N'en doute pas. La puissance qu'il a reçue des mystères accomplit tout en lui, en menant à bien toute vertu. C'est la puissance même que reçurent les bienheureux apôtres sous la forme du feu. Le Sauveur leur avait ordonné en effet de ne pas quitter Jérusalem jusqu'à ce qu'ils aient reçu la puissance d'en haut. Jérusalem est ici la vertu. La puissance est l'humilité. Et la puissance d'en haut est le Paraclet c'est-à-dire l'esprit Consolateur. Or c'est là ce qu'avait dit l’Écriture Sainte : les mystères sont révélés aux humbles. Aux humbles est donné de recevoir en eux-mêmes cet Esprit des révélations qui découvre les mystères. C'est pourquoi des saints ont dit que l'humilité accomplit l'âme dans les contemplations divines. Que nul donc n'aille s'imaginer qu'il est parvenu à la mesure de l'humilité parce qu'une pensée de componction lui sera venue à un certain moment, ou parce qu'il aura versé quelques larmes, ou parce qu'il portera un bien qu'il a naturellement ou qu'il aura obtenu en se faisant violence (car l'humilité accomplit tous les mystères et garde toutes les vertus), ou parce qu'il aura, en faisant des petites choses, acquis tout ce qui tient lieu de cette grâce.
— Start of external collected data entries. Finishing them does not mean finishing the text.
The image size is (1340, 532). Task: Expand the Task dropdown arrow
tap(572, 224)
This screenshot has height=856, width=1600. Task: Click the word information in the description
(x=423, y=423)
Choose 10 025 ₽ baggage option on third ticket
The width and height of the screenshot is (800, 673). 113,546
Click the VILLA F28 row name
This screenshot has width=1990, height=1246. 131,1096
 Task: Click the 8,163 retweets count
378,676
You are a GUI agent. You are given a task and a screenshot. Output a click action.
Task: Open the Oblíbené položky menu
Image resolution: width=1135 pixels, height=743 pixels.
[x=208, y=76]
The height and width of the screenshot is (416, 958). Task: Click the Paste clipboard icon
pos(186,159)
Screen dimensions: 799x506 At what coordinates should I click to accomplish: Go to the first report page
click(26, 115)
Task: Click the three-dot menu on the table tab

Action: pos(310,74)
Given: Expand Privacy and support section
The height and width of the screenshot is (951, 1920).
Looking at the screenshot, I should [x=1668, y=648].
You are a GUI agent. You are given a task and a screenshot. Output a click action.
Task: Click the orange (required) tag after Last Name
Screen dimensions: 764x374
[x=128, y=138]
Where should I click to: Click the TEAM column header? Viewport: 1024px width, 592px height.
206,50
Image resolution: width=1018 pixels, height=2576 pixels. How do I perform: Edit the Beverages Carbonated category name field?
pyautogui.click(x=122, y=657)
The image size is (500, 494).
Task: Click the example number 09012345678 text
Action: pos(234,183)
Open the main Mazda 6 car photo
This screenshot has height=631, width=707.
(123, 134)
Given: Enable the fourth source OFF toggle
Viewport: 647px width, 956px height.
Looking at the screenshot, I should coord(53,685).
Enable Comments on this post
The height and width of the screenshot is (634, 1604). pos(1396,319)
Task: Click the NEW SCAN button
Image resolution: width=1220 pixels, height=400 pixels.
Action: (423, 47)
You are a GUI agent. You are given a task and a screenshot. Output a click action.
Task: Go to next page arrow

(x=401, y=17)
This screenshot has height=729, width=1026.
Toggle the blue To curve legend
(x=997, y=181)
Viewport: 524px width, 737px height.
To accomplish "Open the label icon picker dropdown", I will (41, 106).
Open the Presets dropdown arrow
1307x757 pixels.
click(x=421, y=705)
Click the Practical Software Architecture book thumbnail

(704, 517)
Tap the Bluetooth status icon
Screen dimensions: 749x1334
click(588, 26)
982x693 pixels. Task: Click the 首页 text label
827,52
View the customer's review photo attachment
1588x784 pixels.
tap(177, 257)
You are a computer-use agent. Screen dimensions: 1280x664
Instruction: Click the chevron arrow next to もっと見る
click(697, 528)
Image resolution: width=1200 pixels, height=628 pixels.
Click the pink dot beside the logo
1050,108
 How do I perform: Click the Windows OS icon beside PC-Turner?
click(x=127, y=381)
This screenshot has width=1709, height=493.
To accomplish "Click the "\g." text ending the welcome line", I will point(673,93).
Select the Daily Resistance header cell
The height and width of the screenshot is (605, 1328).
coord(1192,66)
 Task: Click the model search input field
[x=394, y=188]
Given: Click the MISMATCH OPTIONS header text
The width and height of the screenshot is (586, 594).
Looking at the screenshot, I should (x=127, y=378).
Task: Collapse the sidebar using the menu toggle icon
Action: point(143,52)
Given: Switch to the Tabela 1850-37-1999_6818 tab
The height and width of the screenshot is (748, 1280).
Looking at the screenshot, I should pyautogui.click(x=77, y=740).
Mais si un homme a vaincu tous les esprits contraires, s'il n'y a pas d’œuvre qu'il n'ait faite ni de vertu qu'il n'ait acquise, s'il a renversé et soumis toutes les forteresses des ennemis, et si alors il a senti en esprit qu'il a reçu cette grâce (quand l'esprit rend témoignage à son esprit, selon la parole de l'Apôtre), là est la perfection de l'humilité. Bienheureux celui qui la possède. Car à toute heure il embrasse le sein de Jésus.

- Mais quelqu'un dira : que faire ? Comment puis-je acquérir l’humilité ? Par quelle voie puis-je être digne de la recevoir ? Voici, je me fais violence à moi-même, et quand je pense l'avoir acquise, je m'aperçois que des pensées qui lui sont contraires tournent dans mon intelligence. Et je tombe désormais dans le désespoir.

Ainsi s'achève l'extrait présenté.